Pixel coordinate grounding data
--------------------------------------------------
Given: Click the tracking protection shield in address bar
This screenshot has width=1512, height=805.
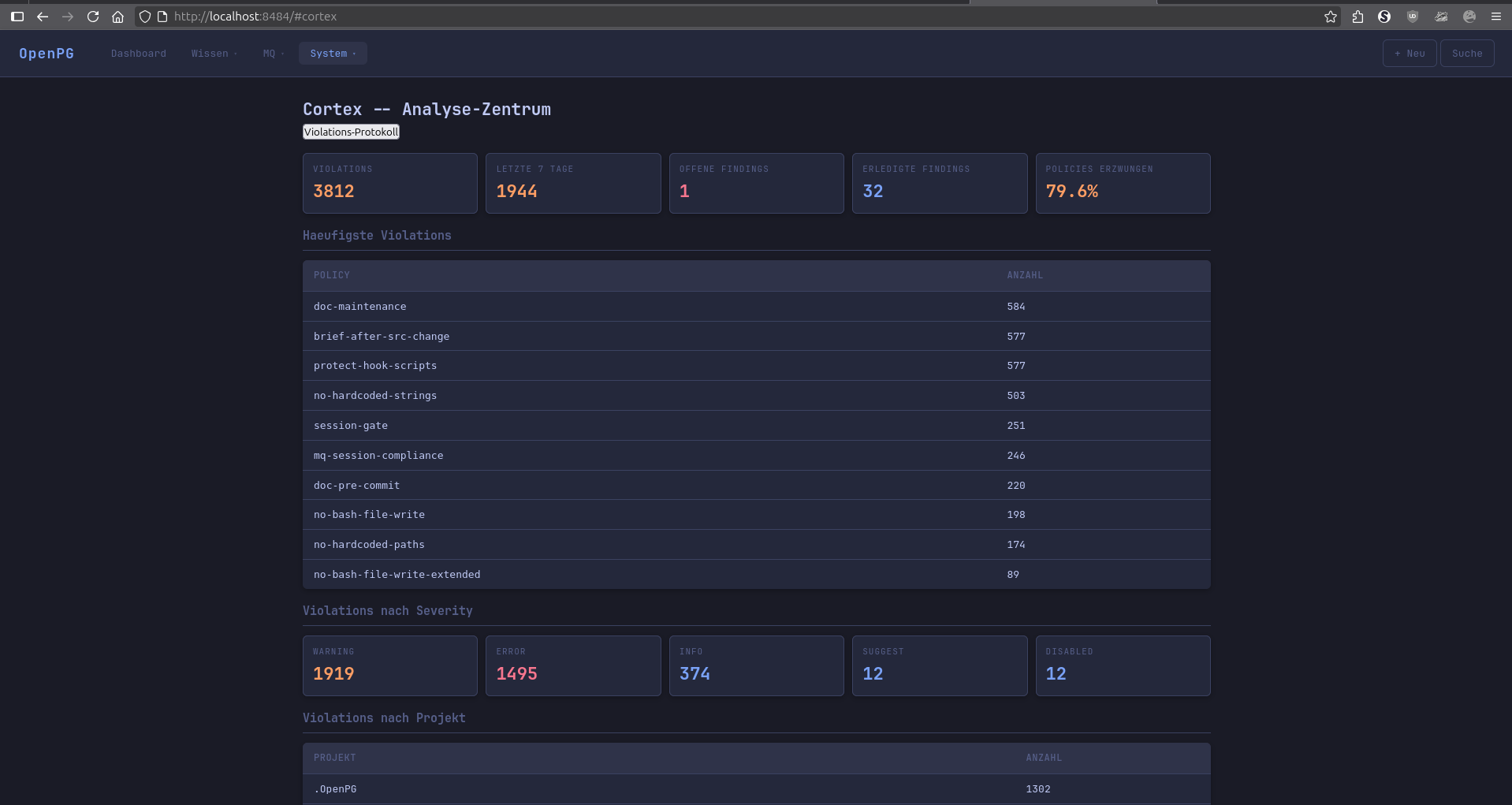Looking at the screenshot, I should [145, 17].
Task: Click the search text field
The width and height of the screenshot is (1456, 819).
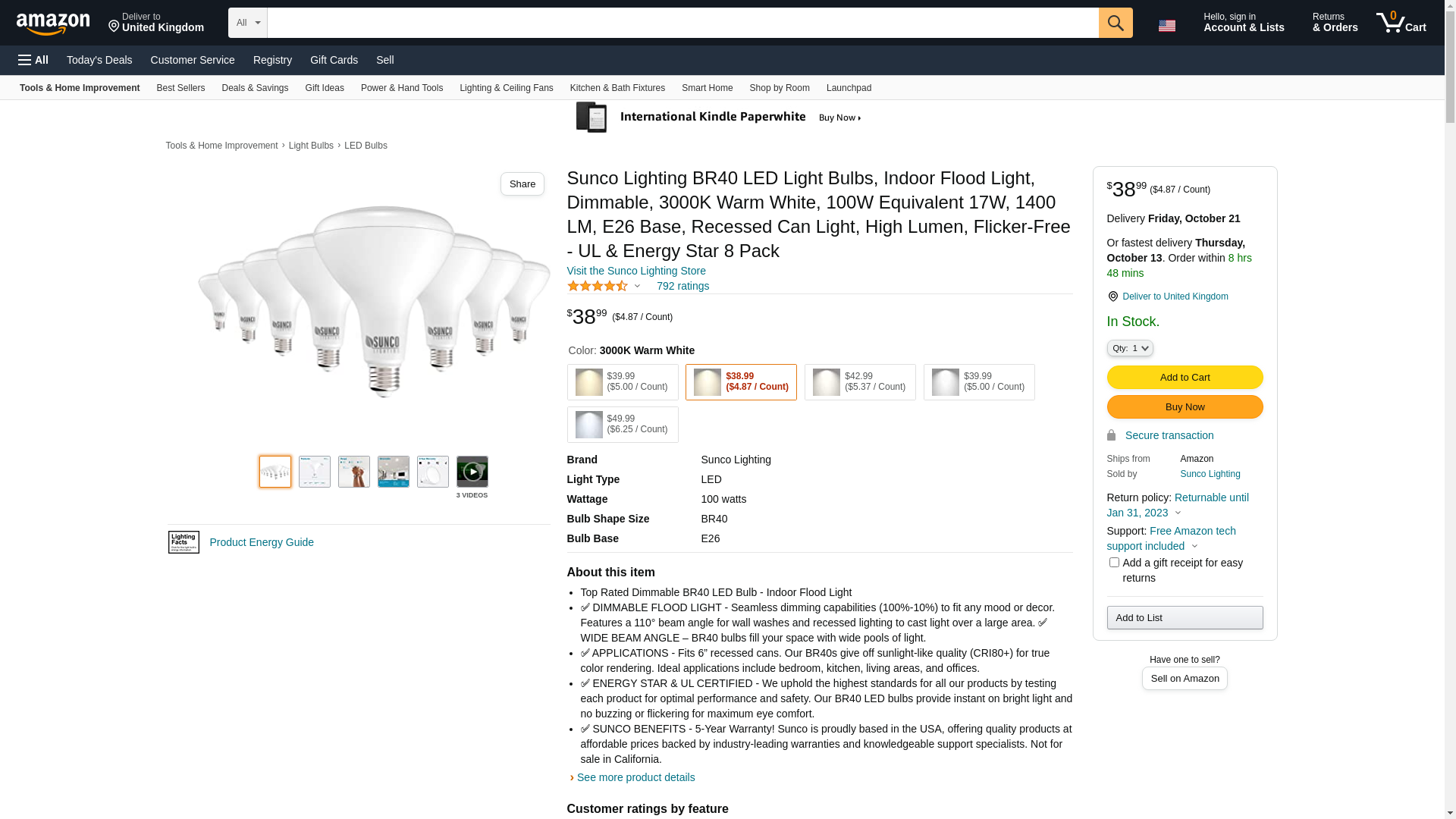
--------------------------------------------------
■ About this task ■
With the string "Click" as the key, filter the data above and show the lines that match.

■ Answer for this exercise ■
Given: Click the tracking protection shield in address bar
Task: Click the search text field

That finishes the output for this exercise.